Actions to take >>
(1) In the abstract on implicit memory in multiple sclerosis patients, which three MS subgroups were assessed in the current study?
(2) Translate this sentence from the abstract on implicit memory in multiple sclerosis patients into Spanish: "However, the memory performance of patients with different MS disease subtypes has not been fully examined."
(3) Continue the abstract on implicit memory in multiple sclerosis patients from its last sentence.
Study text below:
Dissociating perceptual and conceptual implicit memory in multiple sclerosis patients

http://www.idealibrary.com/servlet/doi/10.1016/S0278-2626(02)00009-X

Brain and Cognition Vol. 50, No. 1, October 2002
Diana Blum*,  Andrew P. Yonelinas, *,  Tracy Luks*,  David Newitt*,  Joonmi Oh*,  Ying Lu*,  Sarah Nelson*,  Donald Goodkin,  Daniel Pelletier
*Department of Radiology, University of California, San Francisco, CA, USA
University of California, Davis, CA 95616, USA
Department of Neurology, University of California, San Francisco, CA, USA

Previous studies indicate that Multiple Sclerosis (MS) patients exhibit deficits in tests of explicit memory such as free recall, but show normal priming on implicit tests of memory such as word stem completion.

However, the memory performance of patients with different MS disease subtypes has not been fully examined.

In the current study, memory was assessed in Primary Progressive (PPMS), Relapsing Remitting (RRMS), and Secondary Progressive (SPMS) MS subgroups.

Explicit memory as well as perceptual and conceptual implicit memory were examined using free recall, word fragment completion, and exemplar generation tests, respectively.
End of Study text.
Supplied information below:
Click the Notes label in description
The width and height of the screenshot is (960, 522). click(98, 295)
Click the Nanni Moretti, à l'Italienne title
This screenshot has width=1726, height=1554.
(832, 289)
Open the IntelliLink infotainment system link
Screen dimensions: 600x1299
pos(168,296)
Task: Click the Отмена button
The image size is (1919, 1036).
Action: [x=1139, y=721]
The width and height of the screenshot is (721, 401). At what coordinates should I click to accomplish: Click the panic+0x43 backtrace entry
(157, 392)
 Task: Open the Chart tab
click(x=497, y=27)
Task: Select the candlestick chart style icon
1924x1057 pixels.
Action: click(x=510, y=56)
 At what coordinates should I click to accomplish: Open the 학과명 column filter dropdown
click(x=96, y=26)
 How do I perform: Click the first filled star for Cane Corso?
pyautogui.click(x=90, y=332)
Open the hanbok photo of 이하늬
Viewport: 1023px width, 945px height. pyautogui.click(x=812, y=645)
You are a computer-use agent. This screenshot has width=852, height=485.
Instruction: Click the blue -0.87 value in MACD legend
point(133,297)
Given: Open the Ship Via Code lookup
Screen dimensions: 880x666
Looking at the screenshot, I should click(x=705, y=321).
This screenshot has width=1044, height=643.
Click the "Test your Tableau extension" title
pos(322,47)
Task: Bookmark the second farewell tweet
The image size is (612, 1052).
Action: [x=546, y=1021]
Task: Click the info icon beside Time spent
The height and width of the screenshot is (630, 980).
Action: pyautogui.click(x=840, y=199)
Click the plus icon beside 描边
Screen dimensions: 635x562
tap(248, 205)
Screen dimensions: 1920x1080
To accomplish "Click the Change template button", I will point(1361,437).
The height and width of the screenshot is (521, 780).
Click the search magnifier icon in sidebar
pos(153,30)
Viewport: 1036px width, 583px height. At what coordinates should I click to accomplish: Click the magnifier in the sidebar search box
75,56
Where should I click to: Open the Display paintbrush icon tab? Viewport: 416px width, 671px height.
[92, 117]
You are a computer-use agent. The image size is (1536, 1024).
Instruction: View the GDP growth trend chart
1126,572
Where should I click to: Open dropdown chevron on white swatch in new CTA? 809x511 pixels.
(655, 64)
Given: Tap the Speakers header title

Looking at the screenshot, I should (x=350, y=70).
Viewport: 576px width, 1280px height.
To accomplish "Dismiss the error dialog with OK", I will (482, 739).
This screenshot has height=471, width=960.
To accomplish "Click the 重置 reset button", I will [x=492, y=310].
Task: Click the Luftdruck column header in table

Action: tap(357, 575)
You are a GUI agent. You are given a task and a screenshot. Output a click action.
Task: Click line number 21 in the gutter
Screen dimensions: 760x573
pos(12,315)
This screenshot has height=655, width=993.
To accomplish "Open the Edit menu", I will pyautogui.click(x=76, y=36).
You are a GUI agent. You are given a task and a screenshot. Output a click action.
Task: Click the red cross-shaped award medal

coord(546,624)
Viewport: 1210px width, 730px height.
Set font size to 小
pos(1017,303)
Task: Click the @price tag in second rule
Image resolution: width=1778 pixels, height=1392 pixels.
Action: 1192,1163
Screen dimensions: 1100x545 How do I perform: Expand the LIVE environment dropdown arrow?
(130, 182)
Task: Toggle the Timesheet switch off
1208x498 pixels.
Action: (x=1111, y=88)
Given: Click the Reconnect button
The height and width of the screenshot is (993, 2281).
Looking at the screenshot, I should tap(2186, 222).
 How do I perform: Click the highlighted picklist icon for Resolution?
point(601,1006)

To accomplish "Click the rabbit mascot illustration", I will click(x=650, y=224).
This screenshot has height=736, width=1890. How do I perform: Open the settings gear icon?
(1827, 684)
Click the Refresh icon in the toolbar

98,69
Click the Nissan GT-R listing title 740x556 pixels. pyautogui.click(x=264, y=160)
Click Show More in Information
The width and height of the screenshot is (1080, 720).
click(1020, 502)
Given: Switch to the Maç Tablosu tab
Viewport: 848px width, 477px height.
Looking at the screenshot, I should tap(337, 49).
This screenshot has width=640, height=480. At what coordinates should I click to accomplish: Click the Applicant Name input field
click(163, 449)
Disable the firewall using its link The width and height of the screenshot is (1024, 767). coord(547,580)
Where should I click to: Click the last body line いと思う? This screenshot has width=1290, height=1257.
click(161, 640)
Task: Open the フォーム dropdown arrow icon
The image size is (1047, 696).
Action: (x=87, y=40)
End of Supplied information.
Responses per task >>
(1) Primary Progressive (PPMS), Relapsing Remitting (RRMS), and Secondary Progressive (SPMS).

(2) Sin embargo, el rendimiento de memoria de los pacientes con distintos subtipos de la enfermedad de EM no se ha examinado por completo.

(3)
All three groups of MS patients exhibited free recall deficits and normal priming on the exemplar generation test.

However, the PPMS group exhibited a deficit in word fragment completion priming, whereas the RRMS and SPMS groups exhibited normal levels of priming on this task.

Lesion load was assessed using magnetic resonance imaging and was negatively correlated with explicit memory performance, but it did not account for the observed deficits in perceptual implicit memory.

The results indicate that PPMS patients exhibit a pattern of memory impairment that is distinct from that of the RRMS and SPMS groups.

Moreover, the results indicate that perceptual implicit memory can be neurologically dissociated from conceptual implicit memory.